EXTRACTED ENTRIES:
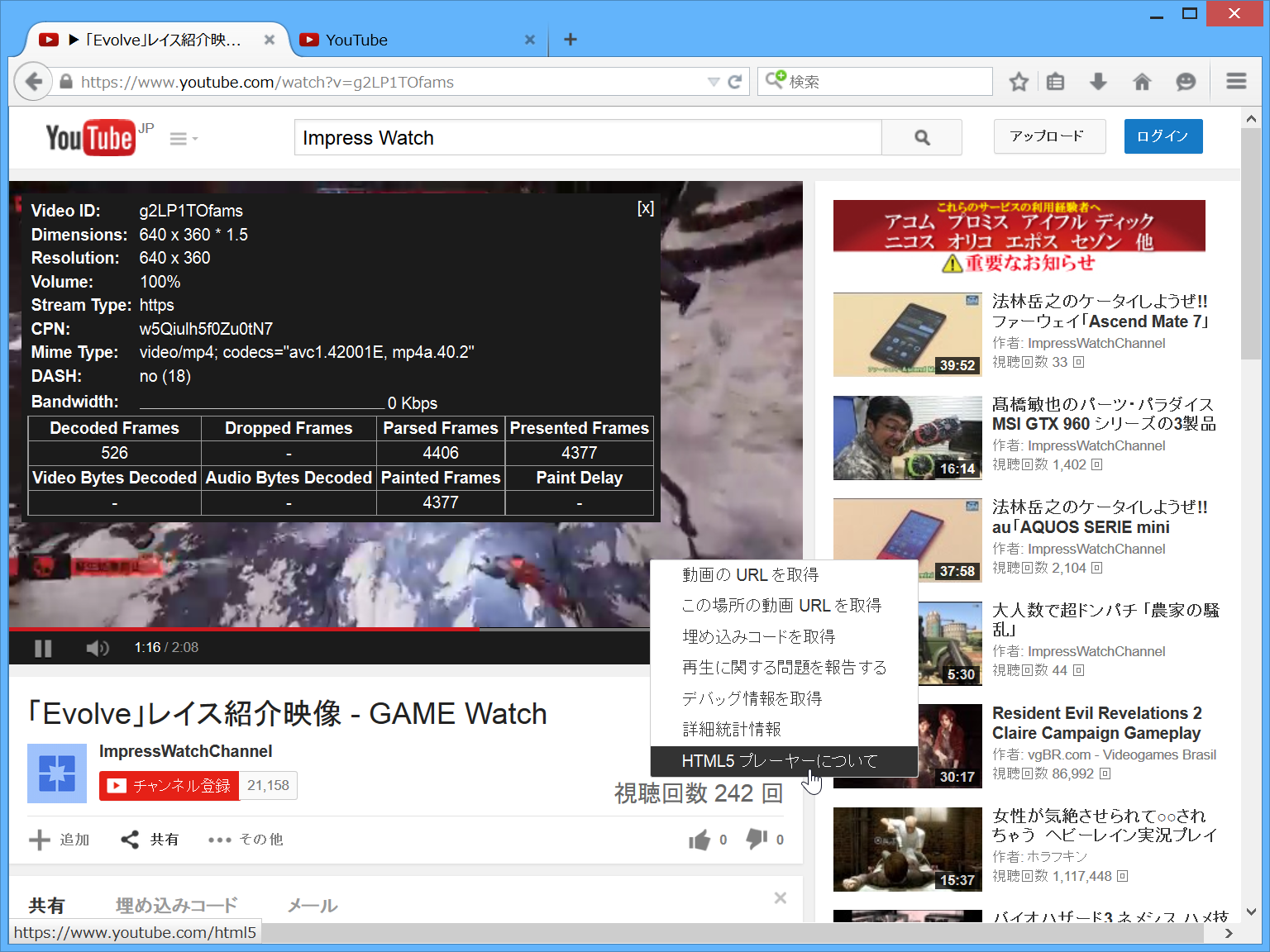This screenshot has width=1270, height=952.
Task: Reload the page with the refresh icon
Action: (735, 81)
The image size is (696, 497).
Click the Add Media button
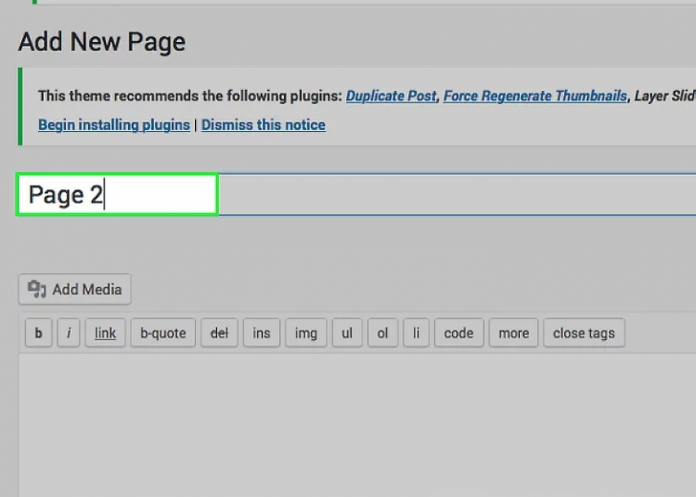(75, 290)
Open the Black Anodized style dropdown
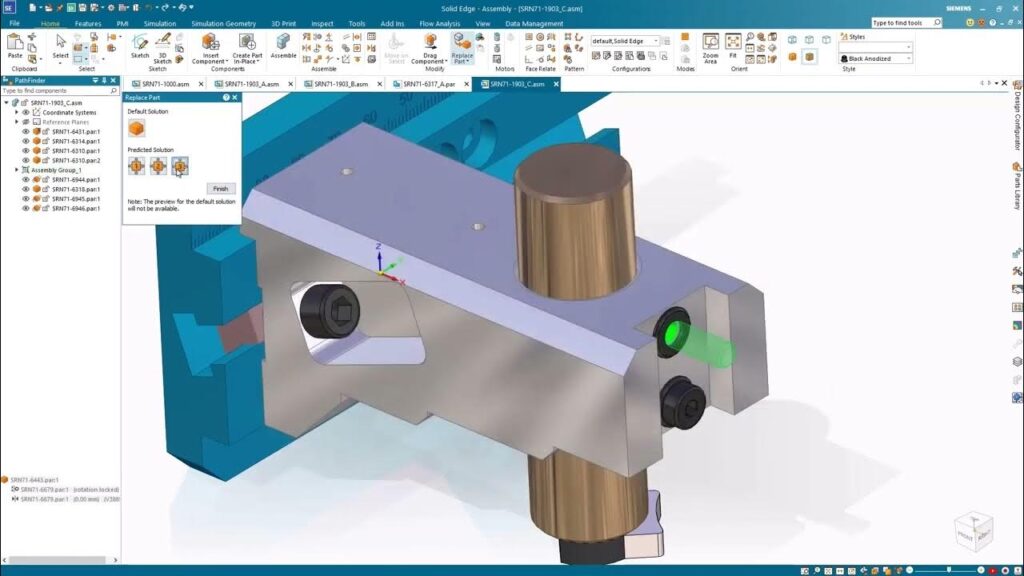The image size is (1024, 576). [x=909, y=59]
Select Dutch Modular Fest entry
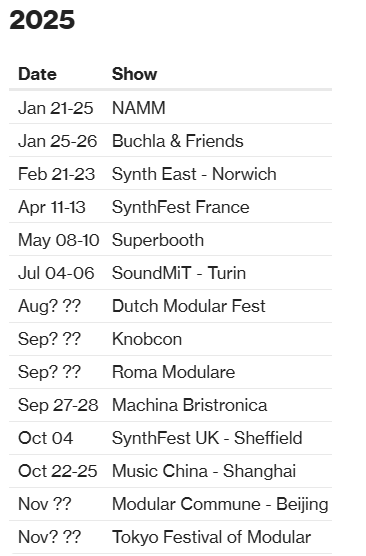 (x=189, y=306)
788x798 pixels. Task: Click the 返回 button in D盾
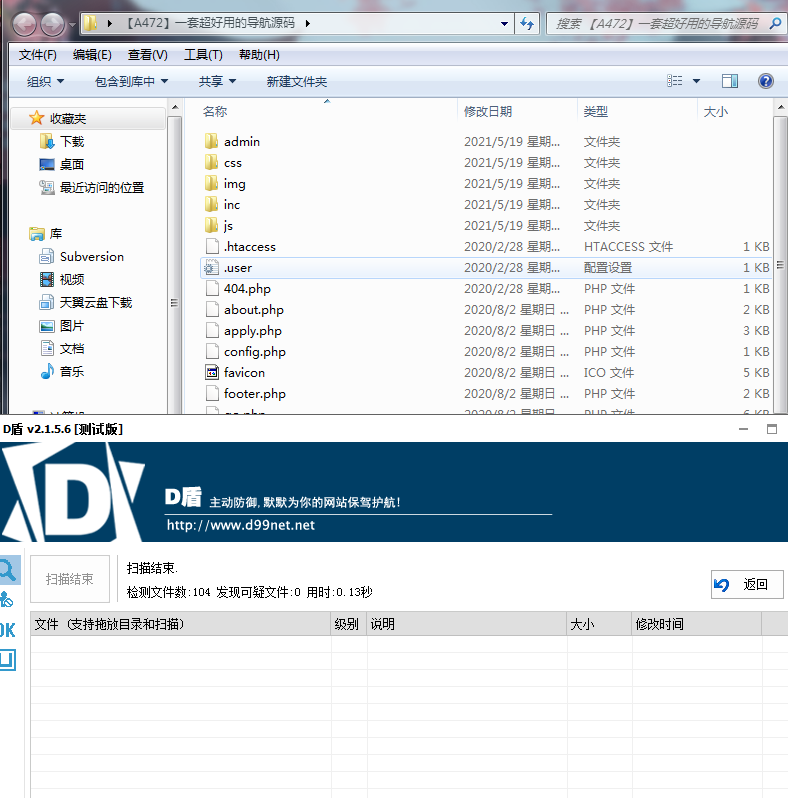[x=746, y=585]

WHAT THE TASK REQUIRES: Could you reproduce exactly, and only, the lines from the one containing "Select Dutch Modular Fest entry" through the end of the records above, both included, while leaving out the pictures?

ANSWER SPACE:
Select Dutch Modular Fest entry
 (x=189, y=306)
788x798 pixels. Task: Click the 返回 button in D盾
[x=746, y=585]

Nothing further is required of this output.